Software Heritage Storage tools.
swh storage [OPTIONS] COMMAND [ARGS]...
- -C, --config-file <config_file>#
- --check-config <check_config>#
Check the configuration of the storage at startup for read or write access; if set, override the value present in the configuration file if any. Defaults to ‘read’ for the ‘backfill’ command, and ‘write’ for ‘rpc-server’ and ‘replay’ commands.
no | read | write
Run the backfiller
The backfiller list objects from a Storage and produce journal entries from there.
Typically used to rebuild a journal or compensate for missing objects in a journal (eg. due to a downtime of this later).
The configuration file requires the following entries:
brokers: a list of kafka endpoints (the journal) in which entries will be added.
storage_dbconn: URL to connect to the storage DB.
prefix: the prefix of the topics (topics will be <prefix>.<object_type>).
client_id: the kafka client ID.
swh storage backfill [OPTIONS] OBJECT_TYPE
- --start-object <start_object>#
- --end-object <end_object>#
Create object_reference partitions from START_DATE to END_DATE
swh storage create-object-reference-partitions [OPTIONS] START END
Fill a Storage by reading a Journal.
This is typically used for a mirror configuration, reading the Software Heritage kafka journal to retrieve objects of the Software Heritage main storage to feed a replication storage. There can be several ‘replayers’ filling a Storage as long as they use the same group-id.
The expected configuration file should have 2 sections:
storage: the configuration of the storage in which to add objects received from the kafka journal,
journal_client: the configuration of access to the kafka journal. See the documentation of swh.journal for more details on the possible configuration entries in this section.

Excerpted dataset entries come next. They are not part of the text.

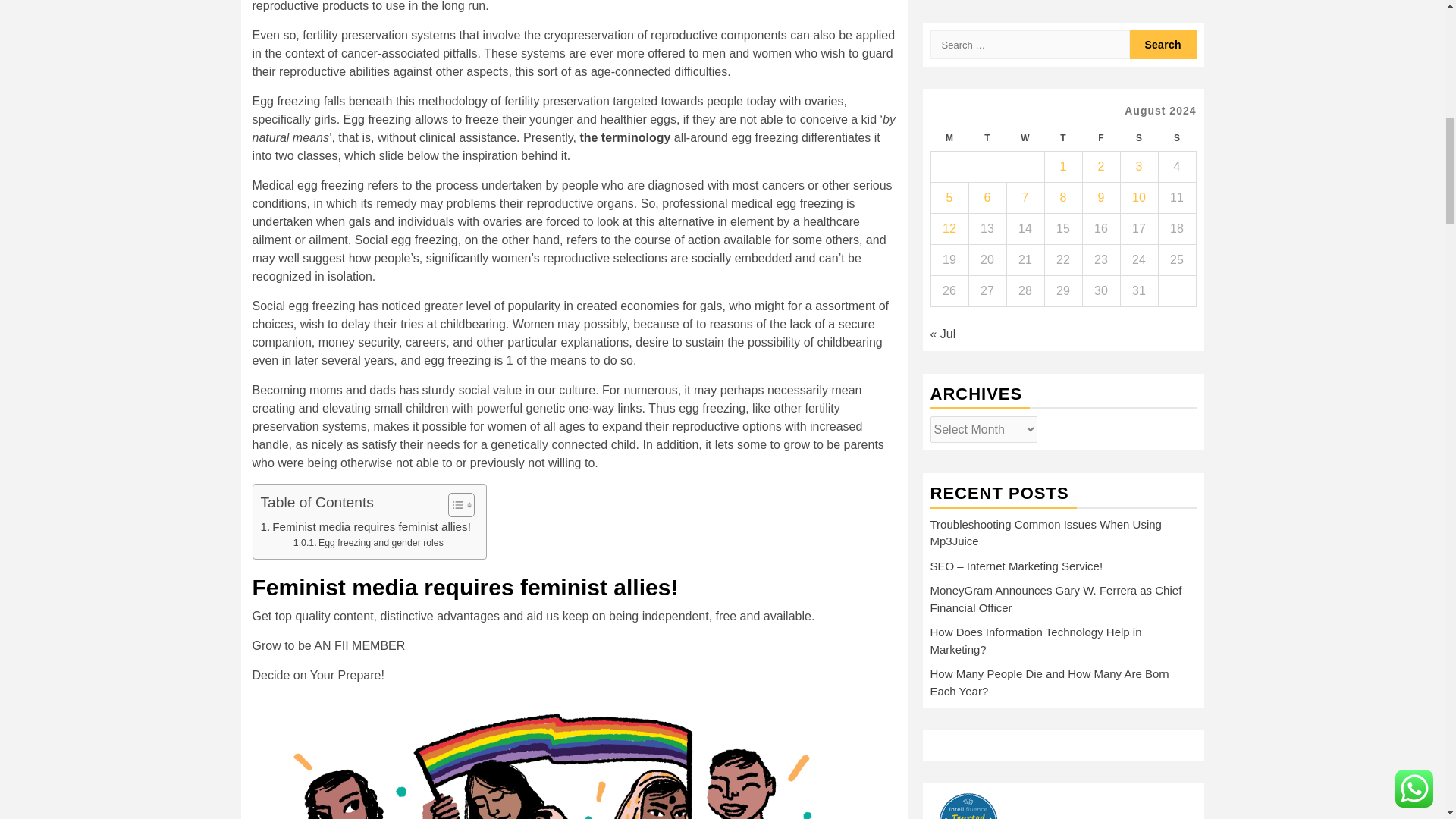
Egg freezing and gender roles (369, 543)
Feminist media requires feminist allies! (365, 525)
Egg freezing and gender roles (369, 543)
Feminist media requires feminist allies! (365, 525)
the terminology (625, 136)
Given the description of an element on the screen output the (x, y) to click on. 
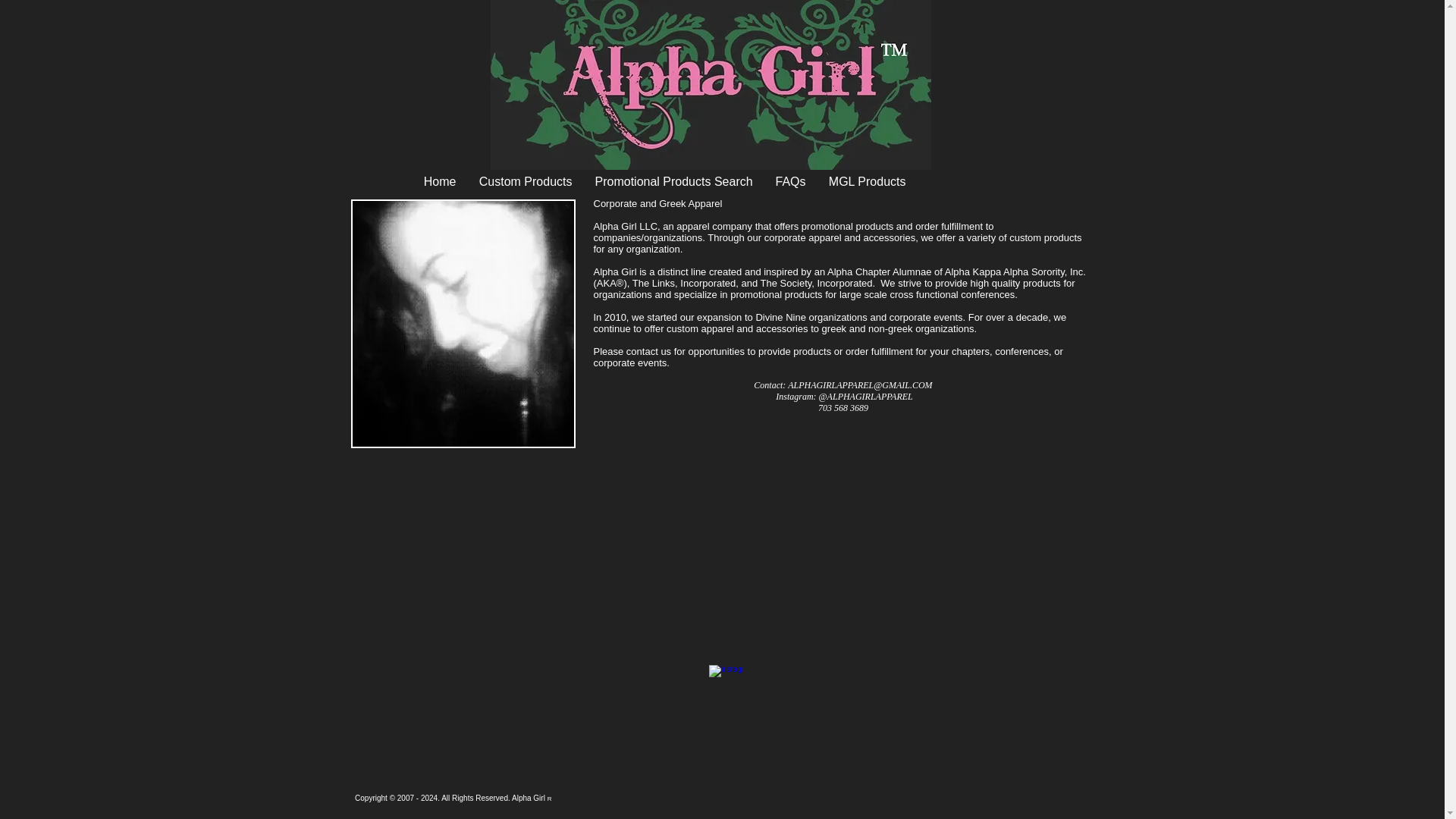
Home (439, 181)
FAQs (790, 181)
Promotional Products Search (673, 181)
Custom Products (525, 181)
AGlogo.jpg 2014-12-10-22:47:43 (709, 84)
MGL Products (866, 181)
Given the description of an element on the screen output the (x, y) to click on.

In addition to these 2 mandatory config sections, a third ‘replayer’ may be specified with a ‘error_reporter’ config entry allowing to specify redis connection parameters that will be used to report non-recoverable mirroring, eg.:
storage: [...] journal_client: [...] replayer: error_reporter: host: redis.local port: 6379 db: 1
swh storage replay [OPTIONS]
- -n, --stop-after-objects <stop_after_objects>#
Stop after processing this many objects. Default is to run forever.
- -t, --type <object_types>#
Object types to replay
origin | origin_visit | origin_visit_status | snapshot | revision | release | directory | content | skipped_content | metadata_authority | metadata_fetcher | raw_extrinsic_metadata | extid
- -X, --known-mismatched-hashes <invalid_hashes_file>#
File of SWHIDs of objects that are known to have invalid hashes but still need to be replayed.
Software Heritage Storage RPC server.
Do NOT use this in a production environment.
swh storage rpc-serve [OPTIONS]
- --host <IP>#
Host ip address to bind the server on
- --port <PORT>#
Binding port of the server
- --debug, --no-debug#
Indicates if the server should run in debug mode